Re: [PATCH] x86: Micro-optimise clflush_cache_range()

From: Ross Zwisler
Date: Fri Jan 08 2016 - 11:58:33 EST


On Fri, Jan 08, 2016 at 09:55:33AM +0000, Chris Wilson wrote:
> Whilst inspecting the asm for clflush_cache_range() and some perf profiles
> that required extensive flushing of single cachelines (from part of the
> intel-gpu-tools GPU benchmarks), we noticed that gcc was reloading
> boot_cpu_data.x86_clflush_size on every iteration of the loop.
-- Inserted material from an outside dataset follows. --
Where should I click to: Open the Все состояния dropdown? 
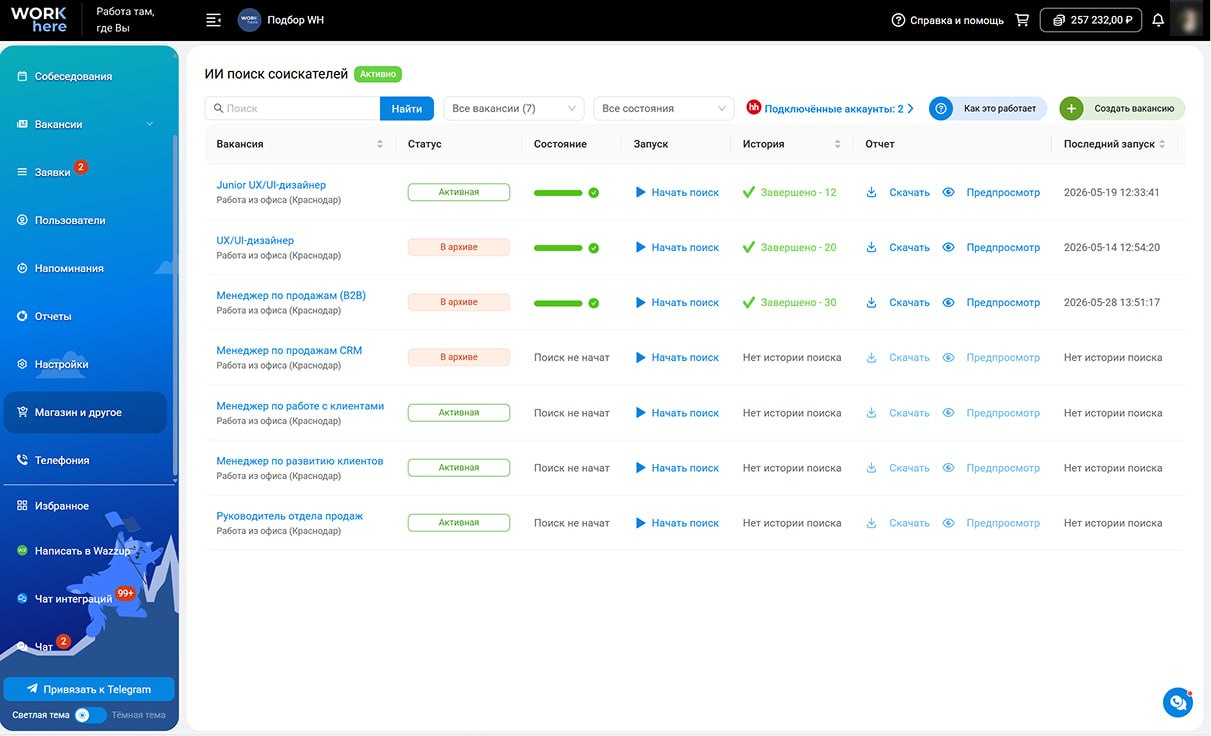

We can
> manually hoist that read which perf regarded as taking ~25% of the
> function time for a single cacheline flush.
>
> Signed-off-by: Chris Wilson <chris@xxxxxxxxxxxxxxxxxx>
> Cc: Thomas Gleixner <tglx@xxxxxxxxxxxxx>
> Cc: Ingo Molnar <mingo@xxxxxxxxxx>
> Cc: "H. Peter Anvin" <hpa@xxxxxxxxx>
> Cc: x86@xxxxxxxxxx
> Cc: Toshi Kani <toshi.kani@xxxxxxx>
> Cc: Borislav Petkov <bp@xxxxxxx>
> Cc: "Luis R. Rodriguez" <mcgrof@xxxxxxxx>
> Cc: Stephen Rothwell <sfr@xxxxxxxxxxxxxxxx>
> Cc: Ross Zwisler <ross.zwisler@xxxxxxxxxxxxxxx>
> Cc: Sai Praneeth <sai.praneeth.prakhya@xxxxxxxxx>
> Cc: linux-kernel@xxxxxxxxxxxxxxx
> Acked-by: "H. Peter Anvin" <hpa@xxxxxxxxx>

Looks good to me.

Reviewed-by: Ross Zwisler <ross.zwisler@xxxxxxxxxxxxxxx>

> ---
> arch/x86/mm/pageattr.c | 10 ++++++----
> 1 file changed, 6 insertions(+), 4 deletions(-)
>
> diff --git a/arch/x86/mm/pageattr.c b/arch/x86/mm/pageattr.c
> index a3137a4feed1..6000ad7f560c 100644
> --- a/arch/x86/mm/pageattr.c
> +++ b/arch/x86/mm/pageattr.c
> @@ -129,14 +129,16 @@ within(unsigned long addr, unsigned long start, unsigned long end)
> */
> void clflush_cache_range(void *vaddr, unsigned int size)
> {
> - unsigned long clflush_mask = boot_cpu_data.x86_clflush_size - 1;
> + const unsigned long clflush_size = boot_cpu_data.x86_clflush_size;
> + void *p = (void *)((unsigned long)vaddr & ~(clflush_size - 1));
> void *vend = vaddr + size;
> - void *p;
> +
> + if (p >= vend)
> + return;
>
> mb();
>
> - for (p = (void *)((unsigned long)vaddr & ~clflush_mask);
> - p < vend; p += boot_cpu_data.x86_clflush_size)
> + for (; p < vend; p += clflush_size)
> clflushopt(p);
>
> mb();
> --
> 2.7.0.rc3
>